Annenski a élargi et renouvelé le langage poétique. Il accueille prosaïsmes, expressions populaires et dialectismes ; il fait voisiner les gallicismes avec les mots de tous les jours et recourt constamment aux multiples intonations de la parole vivante. Sa connaissance de la versification antique donne à la texture sonore de ses vers une organisation si subtile que les poètes viennent étudier chez lui les alliances de sons et les possibilités musicales de la langue russe : Anna Akhmatova lui doit beaucoup de son art dans l’emploi des voyelles. Dans le domaine des sons, Annenski a poussé très loin l’expérimentation. Son Cake-walk pour cymbales annonce la poésie futuriste toute proche, et, dans les tintements de grelots et de clochettes, les soupirs de la locomotive, les stridences du réveille-matin qu’il fait entendre, il y a comme une anticipation sur les essais d’utilisation artistique de bruits discordants que devait tenter la musique concrète de P. Schaeffer et de P. Henry vers 1950.

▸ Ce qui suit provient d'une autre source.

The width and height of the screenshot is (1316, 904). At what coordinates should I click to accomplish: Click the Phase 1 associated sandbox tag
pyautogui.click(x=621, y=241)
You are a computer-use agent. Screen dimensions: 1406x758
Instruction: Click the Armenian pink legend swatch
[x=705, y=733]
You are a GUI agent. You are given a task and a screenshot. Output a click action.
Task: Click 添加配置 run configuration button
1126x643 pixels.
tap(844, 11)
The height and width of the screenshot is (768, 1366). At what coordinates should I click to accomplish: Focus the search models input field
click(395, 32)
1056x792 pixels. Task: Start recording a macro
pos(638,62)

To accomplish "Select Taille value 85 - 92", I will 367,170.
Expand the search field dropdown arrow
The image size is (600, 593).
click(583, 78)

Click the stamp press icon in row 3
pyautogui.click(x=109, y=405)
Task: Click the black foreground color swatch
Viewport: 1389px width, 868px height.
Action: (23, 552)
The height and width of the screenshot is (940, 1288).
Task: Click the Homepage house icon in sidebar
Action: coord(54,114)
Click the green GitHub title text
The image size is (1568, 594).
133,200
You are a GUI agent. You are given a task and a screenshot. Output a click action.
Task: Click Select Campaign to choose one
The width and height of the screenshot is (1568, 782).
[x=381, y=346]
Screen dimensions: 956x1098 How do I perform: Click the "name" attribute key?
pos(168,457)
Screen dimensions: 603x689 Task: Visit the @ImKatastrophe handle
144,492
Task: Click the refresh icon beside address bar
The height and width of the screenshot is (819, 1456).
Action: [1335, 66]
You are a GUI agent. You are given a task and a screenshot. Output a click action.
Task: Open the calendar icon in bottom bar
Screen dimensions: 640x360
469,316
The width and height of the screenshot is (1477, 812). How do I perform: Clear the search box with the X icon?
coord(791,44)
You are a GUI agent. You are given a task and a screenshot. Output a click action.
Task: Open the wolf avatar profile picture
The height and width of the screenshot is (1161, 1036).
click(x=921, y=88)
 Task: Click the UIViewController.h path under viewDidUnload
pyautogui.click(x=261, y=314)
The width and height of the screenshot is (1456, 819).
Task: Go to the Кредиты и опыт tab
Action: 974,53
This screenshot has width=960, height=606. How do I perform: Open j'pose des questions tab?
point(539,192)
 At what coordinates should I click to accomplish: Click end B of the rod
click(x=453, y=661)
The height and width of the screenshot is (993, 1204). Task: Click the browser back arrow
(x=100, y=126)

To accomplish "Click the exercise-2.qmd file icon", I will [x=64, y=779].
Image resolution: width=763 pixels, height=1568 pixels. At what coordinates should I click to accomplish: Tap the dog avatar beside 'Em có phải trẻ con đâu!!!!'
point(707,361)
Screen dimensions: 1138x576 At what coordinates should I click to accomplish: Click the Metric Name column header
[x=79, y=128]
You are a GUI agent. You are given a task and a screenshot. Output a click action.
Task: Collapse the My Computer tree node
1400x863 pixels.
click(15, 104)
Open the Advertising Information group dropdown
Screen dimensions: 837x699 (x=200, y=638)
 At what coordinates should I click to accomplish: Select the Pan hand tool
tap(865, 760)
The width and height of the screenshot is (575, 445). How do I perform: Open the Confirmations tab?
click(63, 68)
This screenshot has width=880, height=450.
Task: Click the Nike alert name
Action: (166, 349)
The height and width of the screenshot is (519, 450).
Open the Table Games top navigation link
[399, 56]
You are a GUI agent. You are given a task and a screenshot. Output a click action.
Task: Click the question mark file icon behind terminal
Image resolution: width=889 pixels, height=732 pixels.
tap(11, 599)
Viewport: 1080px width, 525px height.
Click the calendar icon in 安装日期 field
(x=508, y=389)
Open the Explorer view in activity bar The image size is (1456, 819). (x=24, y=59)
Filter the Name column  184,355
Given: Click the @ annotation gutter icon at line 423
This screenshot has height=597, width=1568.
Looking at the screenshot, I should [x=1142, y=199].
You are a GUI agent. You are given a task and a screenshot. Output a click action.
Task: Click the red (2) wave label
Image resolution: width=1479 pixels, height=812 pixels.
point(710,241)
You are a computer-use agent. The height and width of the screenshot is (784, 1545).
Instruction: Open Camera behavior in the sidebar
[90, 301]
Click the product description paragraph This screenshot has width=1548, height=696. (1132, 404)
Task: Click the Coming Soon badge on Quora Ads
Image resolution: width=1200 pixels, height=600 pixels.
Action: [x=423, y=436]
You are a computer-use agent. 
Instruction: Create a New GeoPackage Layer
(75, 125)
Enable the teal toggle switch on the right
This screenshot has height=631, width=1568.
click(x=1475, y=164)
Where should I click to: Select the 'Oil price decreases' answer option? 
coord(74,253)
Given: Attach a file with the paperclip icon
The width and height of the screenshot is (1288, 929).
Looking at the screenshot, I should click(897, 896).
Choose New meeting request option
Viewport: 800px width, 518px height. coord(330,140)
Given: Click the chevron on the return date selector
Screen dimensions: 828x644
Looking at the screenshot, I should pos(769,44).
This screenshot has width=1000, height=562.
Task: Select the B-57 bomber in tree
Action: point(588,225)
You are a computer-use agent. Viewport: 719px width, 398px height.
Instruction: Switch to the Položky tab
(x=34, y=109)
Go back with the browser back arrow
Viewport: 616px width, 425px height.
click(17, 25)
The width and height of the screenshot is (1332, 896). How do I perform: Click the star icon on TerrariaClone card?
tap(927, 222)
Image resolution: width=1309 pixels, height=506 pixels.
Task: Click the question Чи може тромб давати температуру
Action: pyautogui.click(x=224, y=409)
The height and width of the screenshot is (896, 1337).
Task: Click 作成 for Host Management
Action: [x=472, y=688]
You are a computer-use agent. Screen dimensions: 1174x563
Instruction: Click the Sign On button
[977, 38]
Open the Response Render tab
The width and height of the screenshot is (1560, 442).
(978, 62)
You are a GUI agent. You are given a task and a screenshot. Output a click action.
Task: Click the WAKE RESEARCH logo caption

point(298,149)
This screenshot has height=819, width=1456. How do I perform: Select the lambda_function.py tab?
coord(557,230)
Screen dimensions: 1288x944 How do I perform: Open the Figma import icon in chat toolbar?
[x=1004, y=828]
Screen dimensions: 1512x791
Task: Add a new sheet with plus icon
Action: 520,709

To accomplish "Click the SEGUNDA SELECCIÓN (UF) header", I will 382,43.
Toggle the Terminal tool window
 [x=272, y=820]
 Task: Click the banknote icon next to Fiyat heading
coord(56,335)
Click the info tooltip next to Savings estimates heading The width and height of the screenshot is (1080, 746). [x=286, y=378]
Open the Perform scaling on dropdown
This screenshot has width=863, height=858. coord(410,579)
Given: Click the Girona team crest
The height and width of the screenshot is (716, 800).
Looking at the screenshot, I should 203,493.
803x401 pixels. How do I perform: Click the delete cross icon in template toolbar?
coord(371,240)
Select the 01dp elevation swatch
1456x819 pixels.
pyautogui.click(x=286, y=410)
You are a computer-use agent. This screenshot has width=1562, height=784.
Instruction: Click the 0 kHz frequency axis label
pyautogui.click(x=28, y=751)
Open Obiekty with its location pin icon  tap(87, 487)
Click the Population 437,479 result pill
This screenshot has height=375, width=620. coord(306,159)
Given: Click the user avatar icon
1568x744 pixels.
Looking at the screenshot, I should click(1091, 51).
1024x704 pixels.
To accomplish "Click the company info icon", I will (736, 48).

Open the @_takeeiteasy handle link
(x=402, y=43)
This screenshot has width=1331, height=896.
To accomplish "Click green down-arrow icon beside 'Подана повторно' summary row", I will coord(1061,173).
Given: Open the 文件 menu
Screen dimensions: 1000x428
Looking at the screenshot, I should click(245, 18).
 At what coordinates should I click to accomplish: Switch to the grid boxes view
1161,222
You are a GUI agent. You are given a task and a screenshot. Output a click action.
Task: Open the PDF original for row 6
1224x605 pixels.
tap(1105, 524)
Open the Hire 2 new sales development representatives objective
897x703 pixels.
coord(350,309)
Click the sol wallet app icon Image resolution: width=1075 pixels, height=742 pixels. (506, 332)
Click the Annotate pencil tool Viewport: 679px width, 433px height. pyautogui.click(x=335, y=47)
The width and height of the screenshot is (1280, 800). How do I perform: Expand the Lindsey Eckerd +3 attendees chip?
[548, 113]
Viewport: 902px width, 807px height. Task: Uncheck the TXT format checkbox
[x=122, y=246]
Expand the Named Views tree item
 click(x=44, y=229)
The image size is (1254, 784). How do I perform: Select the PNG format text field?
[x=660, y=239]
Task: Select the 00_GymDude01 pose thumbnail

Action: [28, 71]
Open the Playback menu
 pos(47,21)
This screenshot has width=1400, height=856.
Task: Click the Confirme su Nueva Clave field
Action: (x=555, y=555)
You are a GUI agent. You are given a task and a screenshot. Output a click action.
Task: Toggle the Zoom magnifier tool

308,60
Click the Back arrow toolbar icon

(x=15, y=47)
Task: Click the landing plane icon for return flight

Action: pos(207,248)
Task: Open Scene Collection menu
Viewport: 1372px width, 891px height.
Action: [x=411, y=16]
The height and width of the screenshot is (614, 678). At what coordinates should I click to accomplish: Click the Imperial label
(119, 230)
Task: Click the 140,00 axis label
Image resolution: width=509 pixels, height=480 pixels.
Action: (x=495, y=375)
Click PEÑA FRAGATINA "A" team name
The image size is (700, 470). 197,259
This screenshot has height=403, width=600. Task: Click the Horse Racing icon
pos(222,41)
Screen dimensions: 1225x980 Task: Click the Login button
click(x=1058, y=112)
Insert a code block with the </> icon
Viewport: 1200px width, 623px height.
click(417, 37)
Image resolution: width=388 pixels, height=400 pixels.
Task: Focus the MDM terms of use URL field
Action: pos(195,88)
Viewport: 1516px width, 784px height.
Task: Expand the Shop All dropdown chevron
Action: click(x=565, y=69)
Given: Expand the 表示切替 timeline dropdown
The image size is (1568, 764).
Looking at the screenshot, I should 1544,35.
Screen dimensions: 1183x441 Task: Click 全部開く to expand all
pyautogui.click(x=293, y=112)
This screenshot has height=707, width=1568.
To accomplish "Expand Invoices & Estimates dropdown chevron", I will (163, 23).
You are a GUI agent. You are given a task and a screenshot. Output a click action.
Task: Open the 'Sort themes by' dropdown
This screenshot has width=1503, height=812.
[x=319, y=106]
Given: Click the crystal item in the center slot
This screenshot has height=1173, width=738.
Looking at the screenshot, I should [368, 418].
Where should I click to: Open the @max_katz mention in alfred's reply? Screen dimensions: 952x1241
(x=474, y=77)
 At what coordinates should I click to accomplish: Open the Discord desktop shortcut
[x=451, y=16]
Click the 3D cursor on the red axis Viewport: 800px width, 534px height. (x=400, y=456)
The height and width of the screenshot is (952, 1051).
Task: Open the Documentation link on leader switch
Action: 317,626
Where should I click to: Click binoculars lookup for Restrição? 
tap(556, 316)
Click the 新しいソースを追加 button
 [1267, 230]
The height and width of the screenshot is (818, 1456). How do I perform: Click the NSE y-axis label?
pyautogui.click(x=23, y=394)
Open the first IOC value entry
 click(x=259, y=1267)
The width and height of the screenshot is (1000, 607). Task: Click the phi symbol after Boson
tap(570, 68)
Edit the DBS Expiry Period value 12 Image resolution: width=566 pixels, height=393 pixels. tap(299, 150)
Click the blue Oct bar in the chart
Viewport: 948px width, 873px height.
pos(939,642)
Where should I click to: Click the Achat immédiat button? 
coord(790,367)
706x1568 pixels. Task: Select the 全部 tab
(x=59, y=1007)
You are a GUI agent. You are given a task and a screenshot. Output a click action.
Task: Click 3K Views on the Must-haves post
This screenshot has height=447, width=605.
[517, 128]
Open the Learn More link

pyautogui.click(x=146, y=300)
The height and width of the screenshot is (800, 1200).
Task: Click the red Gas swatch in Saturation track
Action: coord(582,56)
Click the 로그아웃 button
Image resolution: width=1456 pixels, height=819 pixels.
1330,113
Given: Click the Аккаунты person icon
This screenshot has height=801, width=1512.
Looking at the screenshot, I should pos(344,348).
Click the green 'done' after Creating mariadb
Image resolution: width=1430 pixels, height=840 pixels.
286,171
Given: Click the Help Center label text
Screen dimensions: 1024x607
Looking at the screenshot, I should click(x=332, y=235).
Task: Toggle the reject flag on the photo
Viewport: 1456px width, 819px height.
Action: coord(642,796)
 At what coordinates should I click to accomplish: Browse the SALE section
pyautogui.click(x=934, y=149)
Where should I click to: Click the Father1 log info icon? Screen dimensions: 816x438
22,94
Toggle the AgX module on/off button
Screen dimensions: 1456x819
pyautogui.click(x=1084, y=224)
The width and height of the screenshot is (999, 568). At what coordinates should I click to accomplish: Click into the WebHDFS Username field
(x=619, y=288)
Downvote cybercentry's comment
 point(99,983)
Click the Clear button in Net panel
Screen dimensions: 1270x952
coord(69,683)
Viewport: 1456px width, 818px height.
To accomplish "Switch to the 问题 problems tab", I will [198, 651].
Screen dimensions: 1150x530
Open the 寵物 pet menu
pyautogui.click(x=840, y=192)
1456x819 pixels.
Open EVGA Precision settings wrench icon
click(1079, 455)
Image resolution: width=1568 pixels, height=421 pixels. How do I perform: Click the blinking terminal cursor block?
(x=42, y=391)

Conscient de ses dons de novateur, Annenski savait qu’il s’adressait surtout aux générations de poètes à venir. Nombreux, en effet, sont ceux qui l’ont écouté. Parmi eux citons, avec les noms de Goumilev et d’Akhmatova, Pasternak, Maïakovski et, dans l’émigration, Adamovitch et Terapiano.

A. G.

 V. Setchkariov, Studies in the Life and Works of Innokentij Annenskij (La Haye, 1963). / E. Bazzarelli, La Poesia di Innokentij Annenskij (Milan, 1965).

anomie

État social caractérisé par l’incertitude, l’incohérence ou la transformation injustifiée des règles sociales qui ordinairement sont tenues pour légitimes et qui guident les conduites ainsi que les aspirations individuelles.


Si l’on se réfère à l’étymologie du terme, l’anomie désigne le désordre ou la violation de la loi. Dans son esquisse d’une morale sans obligation ni sanction, Marie-Jean Guyau opposait l’anomie, entendue comme une absence de loi, à l’autonomie au sens de Kant, c’est-à-dire à la pleine maîtrise de son destin par soi-même. En sociologie, le concept d’anomie constitue une espèce de clef de voûte dans la théorie sociologique de Durkheim. Dans le chapitre sur la division du travail anomique, il définit l’anomie comme une privation de solidarité : les différentes fonctions sociales cessent de concourir à maintenir l’équilibre, l’harmonie ou la cohésion des groupes qui, ensemble, constituent le corps social. La société moderne est un terrain d’élection pour l’apparition de l’anomie, dans la mesure où elle voit une solidarité par différenciation, dite « organique », prendre progressivement le pas sur une solidarité par similitude ou par juxtaposition, que Durkheim baptise « mécanique ».

Durkheim tient pour « bonne » la différenciation des métiers et des individus. Mais une société, ajoute-t-il, où domine une solidarité organique ainsi définie est menacée de désintégration et d’anomie ; le développement de la solidarité organique marque en effet l’éveil de la conscience individuelle et abandonne l’homme ainsi libéré à des besoins proprement illimités. Aussi considère-t-il comme impérative une discipline collective susceptible de limiter, dans le respect et non dans la crainte, les désirs individuels naturellement insatiables.